Records taken from a collection
######

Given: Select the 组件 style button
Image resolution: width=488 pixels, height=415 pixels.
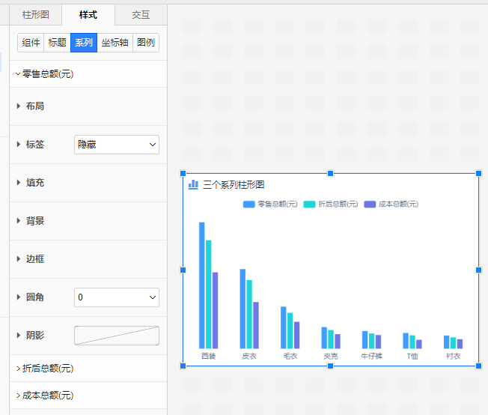Looking at the screenshot, I should 31,43.
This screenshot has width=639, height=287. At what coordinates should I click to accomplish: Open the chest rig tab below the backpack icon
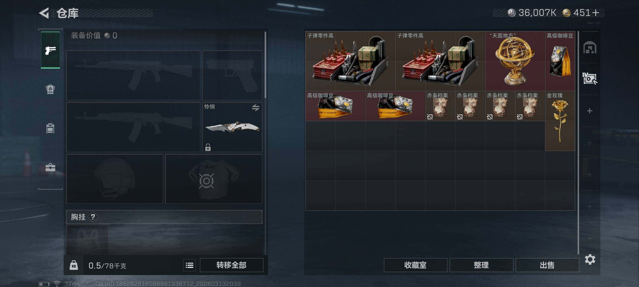50,128
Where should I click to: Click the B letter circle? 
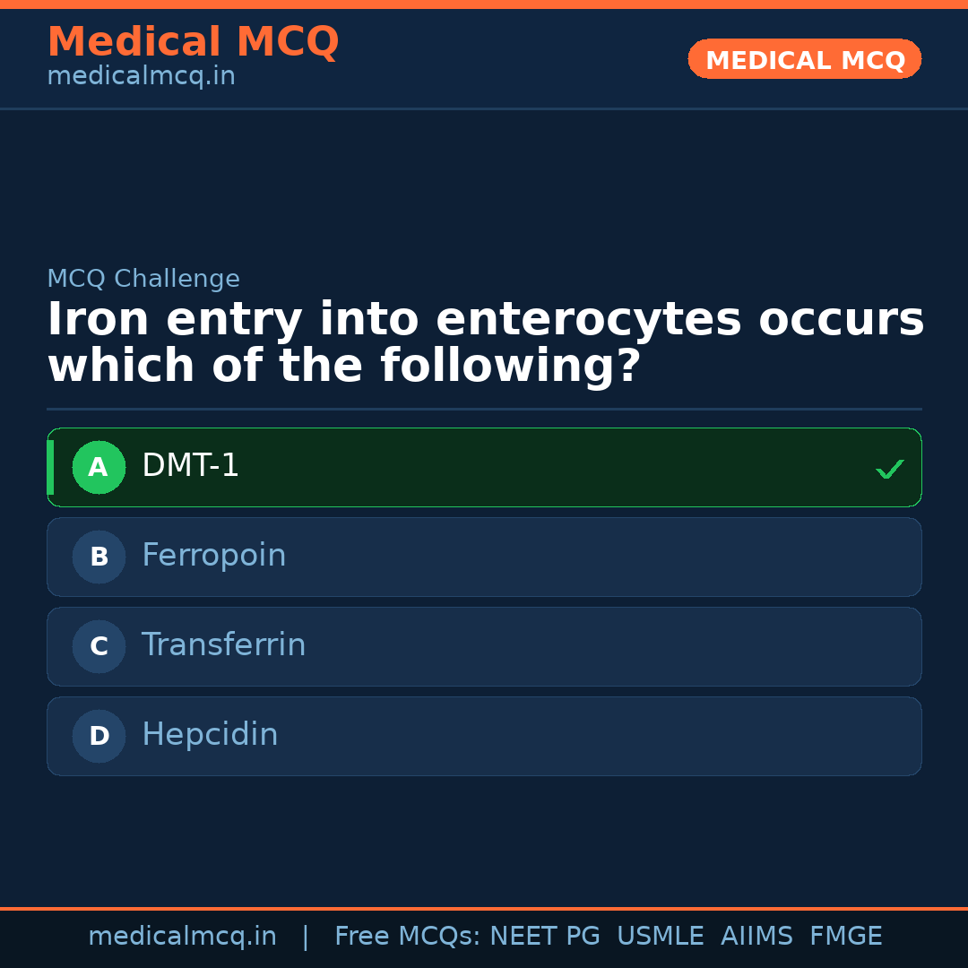tap(99, 557)
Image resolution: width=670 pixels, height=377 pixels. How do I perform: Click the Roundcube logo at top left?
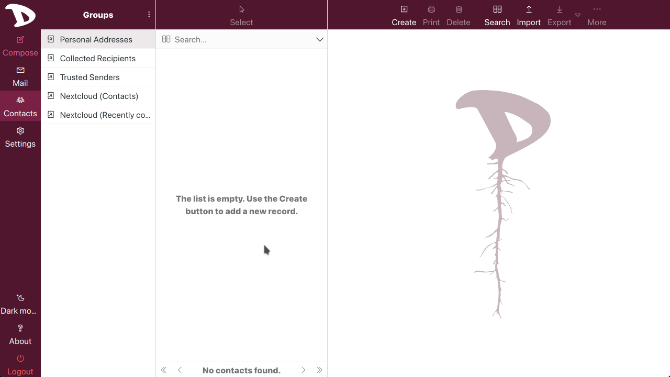(20, 15)
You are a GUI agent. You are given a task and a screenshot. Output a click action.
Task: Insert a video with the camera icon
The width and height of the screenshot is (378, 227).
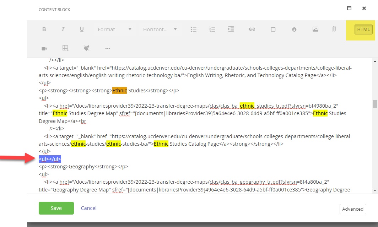click(44, 48)
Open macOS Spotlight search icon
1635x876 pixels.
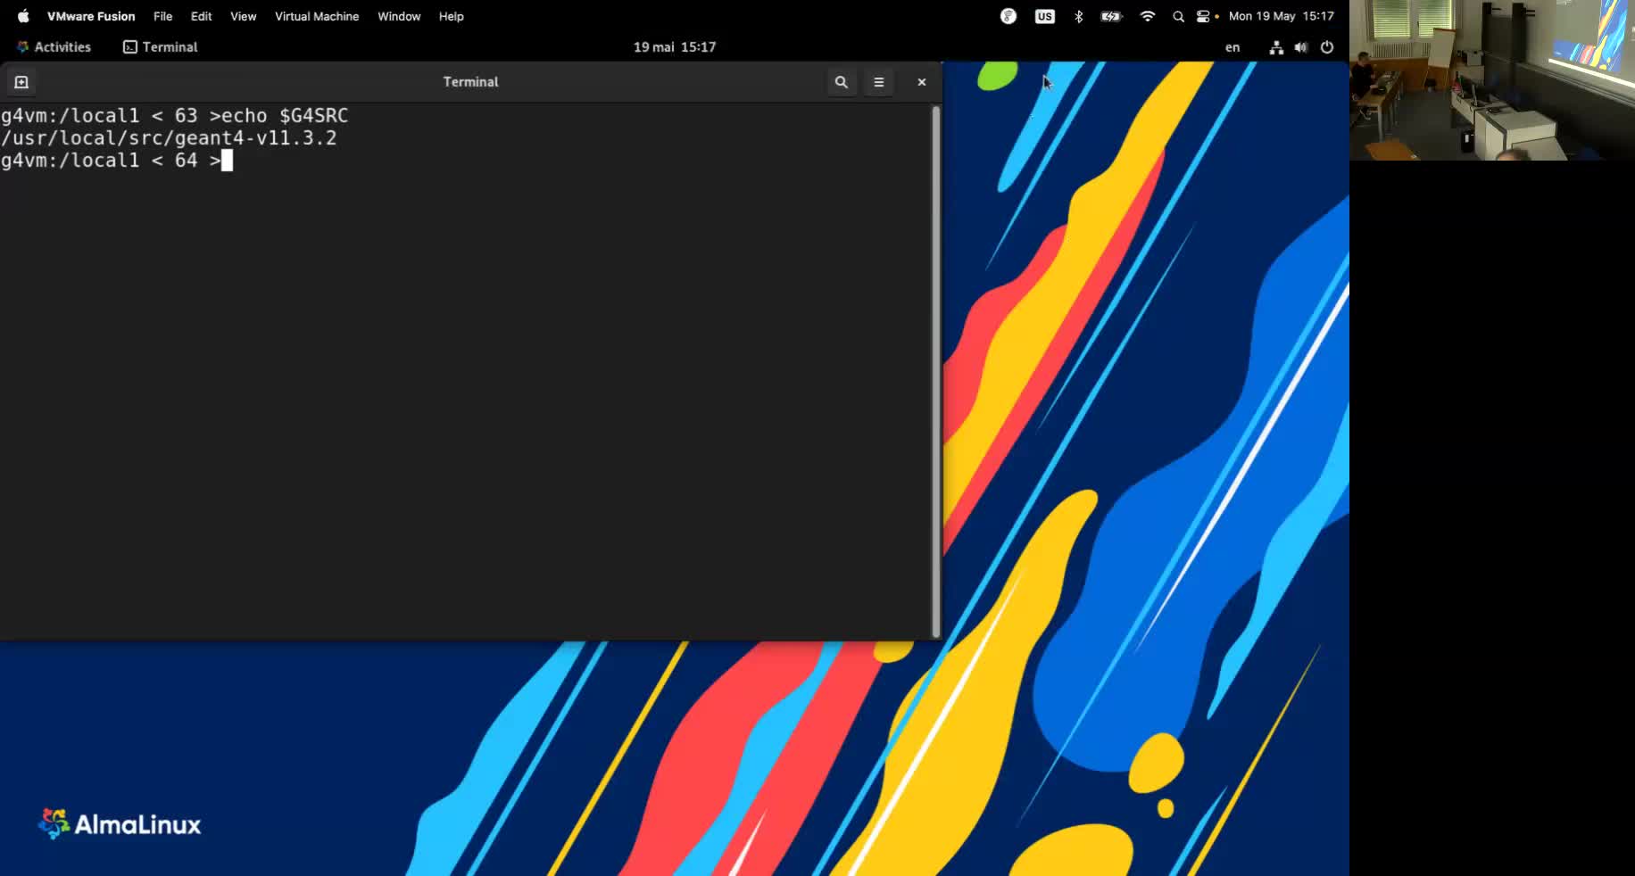(1178, 16)
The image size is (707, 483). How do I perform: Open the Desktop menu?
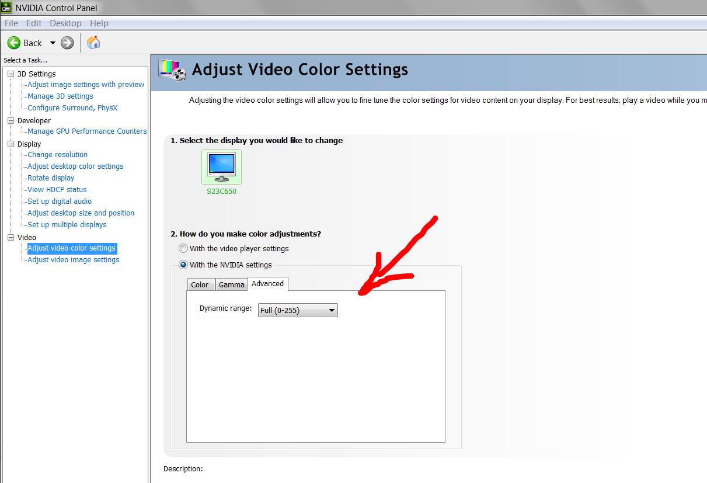65,23
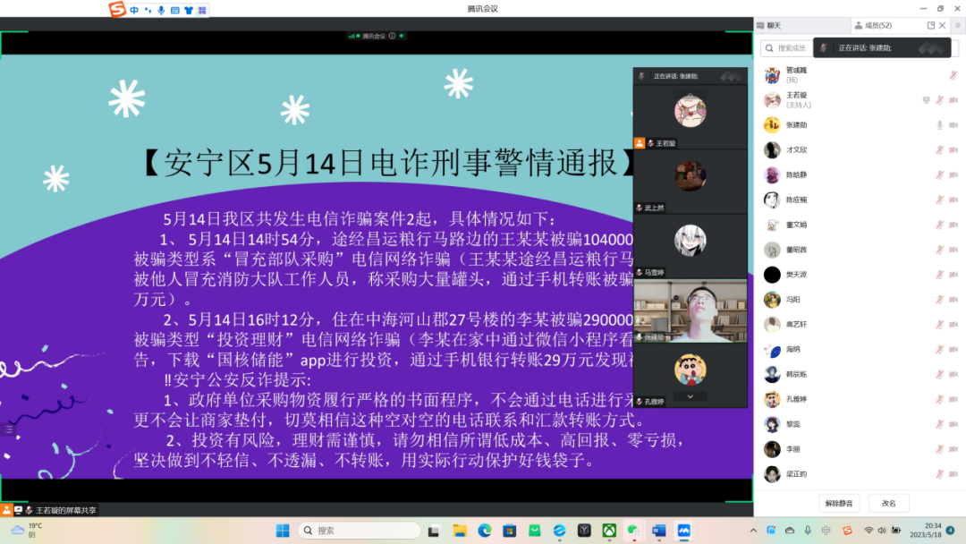Switch to the 聊天 chat tab

click(x=774, y=25)
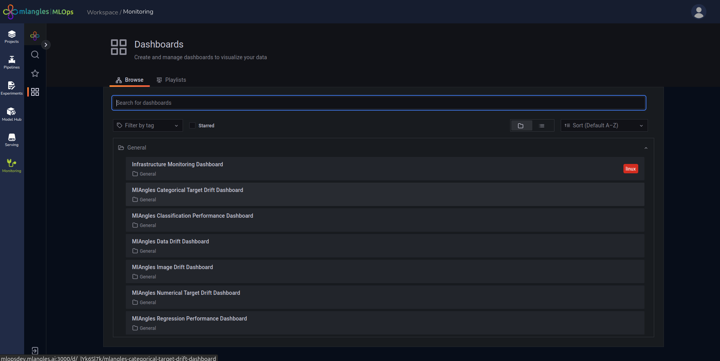
Task: Open starred dashboards star icon
Action: click(35, 73)
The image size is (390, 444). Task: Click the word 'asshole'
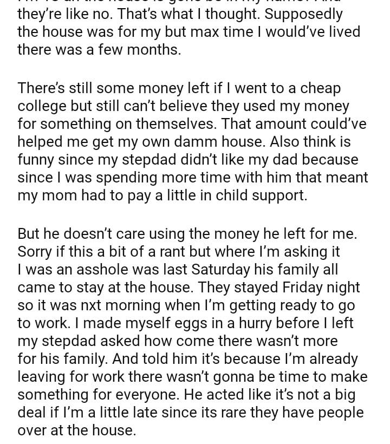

######

_Directions for this task_
Render the records above as a JSON list of strings, one string per line and no entries for blank lines. Omit the pictures.

_Expected answer_
[
  "Given: Select the 组件 style button",
  "Image resolution: width=488 pixels, height=415 pixels.",
  "Looking at the screenshot, I should 31,43.",
  "This screenshot has width=639, height=287. At what coordinates should I click to accomplish: Open the chest rig tab below the backpack icon",
  "50,128",
  "Where should I click to: Click the B letter circle? ",
  "tap(99, 557)",
  "Image resolution: width=670 pixels, height=377 pixels. How do I perform: Click the Roundcube logo at top left?",
  "(20, 15)",
  "You are a GUI agent. You are given a task and a screenshot. Output a click action.",
  "Task: Insert a video with the camera icon",
  "The width and height of the screenshot is (378, 227).",
  "click(44, 48)",
  "Open macOS Spotlight search icon",
  "1635x876 pixels.",
  "(1178, 16)",
  "The image size is (707, 483). How do I perform: Open the Desktop menu?",
  "65,23",
  "Switch to the 聊天 chat tab",
  "click(x=774, y=25)",
  "Task: Open starred dashboards star icon",
  "Action: click(35, 73)",
  "The image size is (390, 444). Task: Click the word 'asshole'"
]